▶ [Extracted data]
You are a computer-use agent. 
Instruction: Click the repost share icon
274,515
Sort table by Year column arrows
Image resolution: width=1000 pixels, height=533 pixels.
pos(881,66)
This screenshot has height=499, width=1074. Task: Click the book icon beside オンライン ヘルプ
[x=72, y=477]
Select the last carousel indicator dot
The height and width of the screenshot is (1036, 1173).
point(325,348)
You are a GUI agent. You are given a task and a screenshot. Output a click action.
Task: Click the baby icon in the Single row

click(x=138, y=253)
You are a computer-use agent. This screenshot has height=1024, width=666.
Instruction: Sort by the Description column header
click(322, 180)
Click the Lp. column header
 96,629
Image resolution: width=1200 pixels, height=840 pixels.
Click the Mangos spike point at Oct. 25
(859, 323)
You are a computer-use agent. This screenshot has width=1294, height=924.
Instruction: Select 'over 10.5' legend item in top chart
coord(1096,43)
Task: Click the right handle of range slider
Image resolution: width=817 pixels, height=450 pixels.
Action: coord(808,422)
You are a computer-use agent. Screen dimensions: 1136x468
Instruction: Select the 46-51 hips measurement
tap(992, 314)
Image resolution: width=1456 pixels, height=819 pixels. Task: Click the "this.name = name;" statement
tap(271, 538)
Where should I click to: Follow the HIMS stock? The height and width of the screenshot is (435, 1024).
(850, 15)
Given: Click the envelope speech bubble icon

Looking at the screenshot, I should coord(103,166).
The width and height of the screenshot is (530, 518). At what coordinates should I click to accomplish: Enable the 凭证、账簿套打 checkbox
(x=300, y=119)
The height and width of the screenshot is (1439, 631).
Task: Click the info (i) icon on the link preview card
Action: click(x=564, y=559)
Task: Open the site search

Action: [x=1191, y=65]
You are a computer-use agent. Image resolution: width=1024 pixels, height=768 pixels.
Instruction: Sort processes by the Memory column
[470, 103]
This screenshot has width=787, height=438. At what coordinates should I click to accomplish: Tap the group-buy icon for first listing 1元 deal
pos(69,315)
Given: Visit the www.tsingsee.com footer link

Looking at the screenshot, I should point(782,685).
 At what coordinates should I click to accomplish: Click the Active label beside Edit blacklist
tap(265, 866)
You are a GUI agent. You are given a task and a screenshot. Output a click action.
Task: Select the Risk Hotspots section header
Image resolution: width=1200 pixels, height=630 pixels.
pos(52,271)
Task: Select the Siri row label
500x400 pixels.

▶ [Problem details] Every piece of the data is to be set down again exactly.

▶ [Response to the exercise]
You are a computer-use agent. 
Instruction: Click the repost share icon
274,515
Sort table by Year column arrows
Image resolution: width=1000 pixels, height=533 pixels.
pos(881,66)
This screenshot has height=499, width=1074. Task: Click the book icon beside オンライン ヘルプ
[x=72, y=477]
Select the last carousel indicator dot
The height and width of the screenshot is (1036, 1173).
point(325,348)
You are a GUI agent. You are given a task and a screenshot. Output a click action.
Task: Click the baby icon in the Single row

click(x=138, y=253)
You are a computer-use agent. This screenshot has height=1024, width=666.
Instruction: Sort by the Description column header
click(322, 180)
Click the Lp. column header
 96,629
Image resolution: width=1200 pixels, height=840 pixels.
Click the Mangos spike point at Oct. 25
(859, 323)
You are a computer-use agent. This screenshot has width=1294, height=924.
Instruction: Select 'over 10.5' legend item in top chart
coord(1096,43)
Task: Click the right handle of range slider
Image resolution: width=817 pixels, height=450 pixels.
Action: coord(808,422)
You are a computer-use agent. Screen dimensions: 1136x468
Instruction: Select the 46-51 hips measurement
tap(992, 314)
Image resolution: width=1456 pixels, height=819 pixels. Task: Click the "this.name = name;" statement
tap(271, 538)
Where should I click to: Follow the HIMS stock? The height and width of the screenshot is (435, 1024).
(850, 15)
Given: Click the envelope speech bubble icon

Looking at the screenshot, I should coord(103,166).
The width and height of the screenshot is (530, 518). At what coordinates should I click to accomplish: Enable the 凭证、账簿套打 checkbox
(x=300, y=119)
The height and width of the screenshot is (1439, 631).
Task: Click the info (i) icon on the link preview card
Action: click(x=564, y=559)
Task: Open the site search

Action: [x=1191, y=65]
You are a computer-use agent. Image resolution: width=1024 pixels, height=768 pixels.
Instruction: Sort processes by the Memory column
[470, 103]
This screenshot has width=787, height=438. At what coordinates should I click to accomplish: Tap the group-buy icon for first listing 1元 deal
pos(69,315)
Given: Visit the www.tsingsee.com footer link

Looking at the screenshot, I should point(782,685).
 At what coordinates should I click to accomplish: Click the Active label beside Edit blacklist
tap(265, 866)
You are a GUI agent. You are given a task and a screenshot. Output a click action.
Task: Select the Risk Hotspots section header
Image resolution: width=1200 pixels, height=630 pixels.
pos(52,271)
Task: Select the Siri row label
500x400 pixels.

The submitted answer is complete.